In an effort to gain understanding on the situation I aggregated suicide deaths in the U.S. as well as many demographic characteristics at a county level for the year 2018, and then created a model with the goal of understanding what factors most closely relate to suicide deaths.
I collected suicide data from the CDC's Underlying Cause of Death database.
To source this data:
- Visit https://wonder.cdc.gov/ucd-icd10.html and accept the terms and conditions
- In the "1. Organize table layout" section, group results by "County" and by "Cause of death"
- In the "4. Select year..." section, select 2018
- In the "6. Select cause of death" section, click the "Search" tab and inpute "suicide". Then, select all of the options highlighted
- Lastly, in the "7. Other options" section, select "Export Results" and then click "send".

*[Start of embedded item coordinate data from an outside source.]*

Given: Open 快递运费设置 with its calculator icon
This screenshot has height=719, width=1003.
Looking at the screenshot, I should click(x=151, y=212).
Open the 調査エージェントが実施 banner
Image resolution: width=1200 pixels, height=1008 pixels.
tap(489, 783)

- Your csv file should be downloaded
I collected unemployment rates by county from the U.S. Bureau of Labor Statistics.
The data is downloadable at https://www.bls.gov/lau/#cntyaa and can be found next to "Labor force data by county, 2018" under the "COUNTY DATA" section.
Demographic information was provided by the County Health Rankings & Roadmaps program, a collaboration between the Robert Wood Johnson Foundation and the University of Wisconsin Population Health Institute.

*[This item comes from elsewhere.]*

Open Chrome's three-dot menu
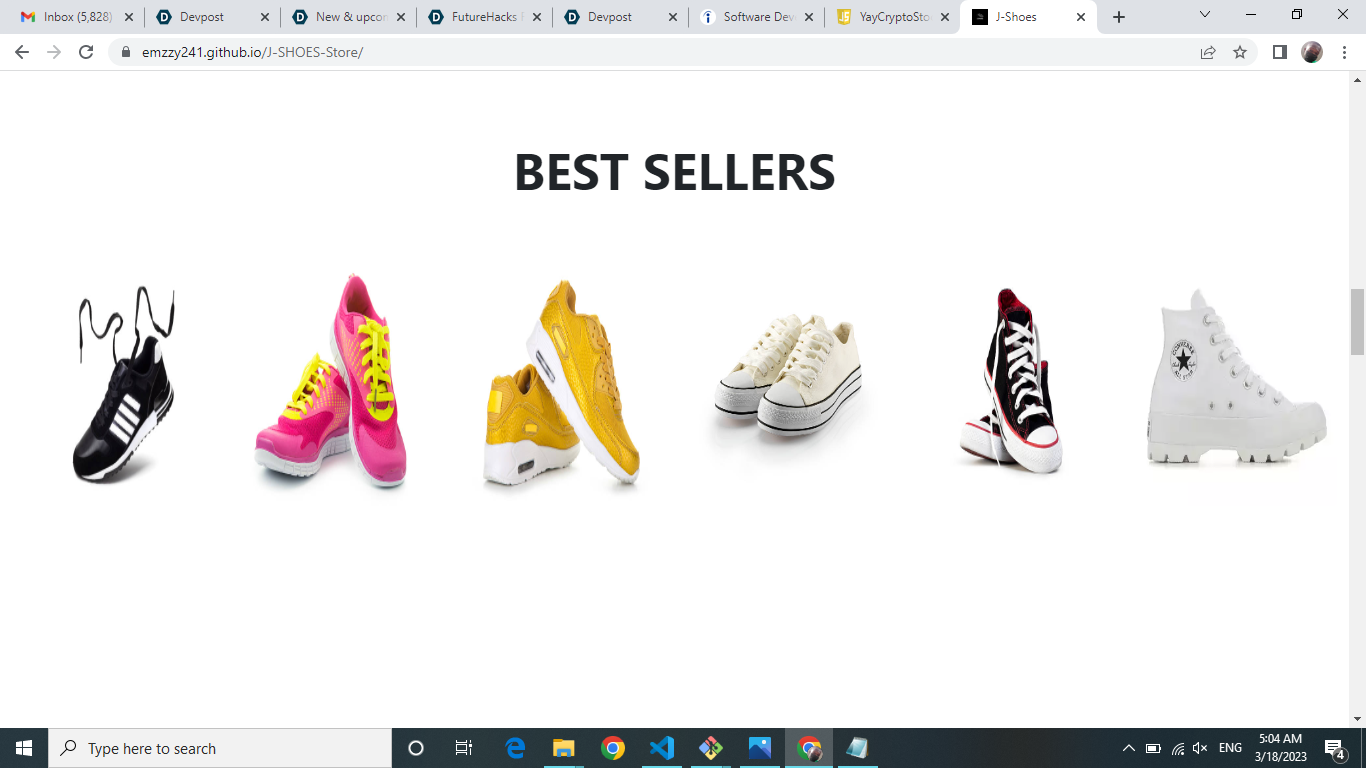Image resolution: width=1366 pixels, height=768 pixels. coord(1344,52)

The data is downloadable at https://www.countyhealthrankings.org/explore-health-rankings/rankings-data-documentation. It can by found in the "2018 County Health Rankings" section and downloaded by clicking on "2018 CHR CSV Analytic Data".
From the suicide and unemployment data the selection is easy - take the number of suices and unemployment rate, each organized by county. Because suicide has multiple "cause of death codes" the dataframe does need to be grouped by county and the deaths summed.

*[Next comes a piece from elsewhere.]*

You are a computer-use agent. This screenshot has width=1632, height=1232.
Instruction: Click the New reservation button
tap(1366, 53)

Both of these data frames can then be merged with the demographic data.
Sorting through demographic data is not so easy though, as there are over 500 variables to work with. After several passes through narrowing down the variables to those that seem the most practical, I began cleaning the data by further eliminating columns with more than 100 NA values. NA values in columns with less than 100 NA values were filled with that column's median value.
I went through many iterations comparing the correlation of each independant variable with my target variable and realized my target variable was wrong. Because counties vary widely in population, I needed to convert by target variable to represent a rate related to the population.
With the right target variable I experimented again, looking at correlation matrixes, using f tests to select the 15 (and sometimes 30) best variables, and looking at the variance inflation factors.
The data was overwhelming, the dictionary was useless, and the descriptions were very hard to find. Thus in an effort to be accurate without misinterpreting the data that was collected, I focused my attention on measuring more broad differences, creating categorical variables to show where characteristics were exceptional.
This resulted in engineering varaibles to segment the observations by race, including:
- above_average_female_population
- above_average_white_population
- above_average_black_population
- above_average_hispanic_population
- above_average_asian_population
- above_average_native_population
- above_average_native_HI_population
- above_average_rural_population
- above_average_elderly_population
- above_average_child_population
By plotting the suicide rate for each population alongside the average for the whole, you can see that they are not uniform, and the results look promising.
Before we get too excited though, we need to test for statistical significance.
After running T tests with each population we find that only the Asian subcategory is statistically significant.
The correlation between unemployment rate and suicide rate is 0.146. We can see from a scatter plot that this is not very strong, however, it is statistically significant and thus can explain some of the relationship
Areas with a higher proportion of females in the population appear to have lower suicide rates, however, by conducting a T test we fail to reject the null hypothesis that the averages are, in fact, the same. Thus, we can not rely on this for our model.
From the percent of the population over the age of 65 we created the category of above average elderly population (sorry if you're older than 65 and take offense to being called elderly).
On average, counties with higher than average elderly populations had just over 20% more more suicides than those with below average proportions of elderly populations.
From a T test we can also see that this difference is statistically significant
From the percent of population younger than 18 we created the category of above average child population. There was almost no difference between this segment and it's compliment though, nor was the small difference statistically significant.
Looking at suicide rates for above average rural populations vs below average gives us one of our most striking differences = the suicide rate for above average rural populations is almost 30% that of its compliment. As well, this observation was statistically significant.
From this analysis we found 4 factors that can influence the rate of suicide in a county:
- Rural population
- Elderly population
- Unemployment rate
- Asian population
We can utilize this information to minimize the rates of suicides by providing extended support to people in rural settings, reaching out to elderly populations with support materials, and paying attention when people become unemployed.
As well, while we can't give every county a higher than average proportion of Asian population, we can learn from Asian communities and explore further why they have lower suicide rates.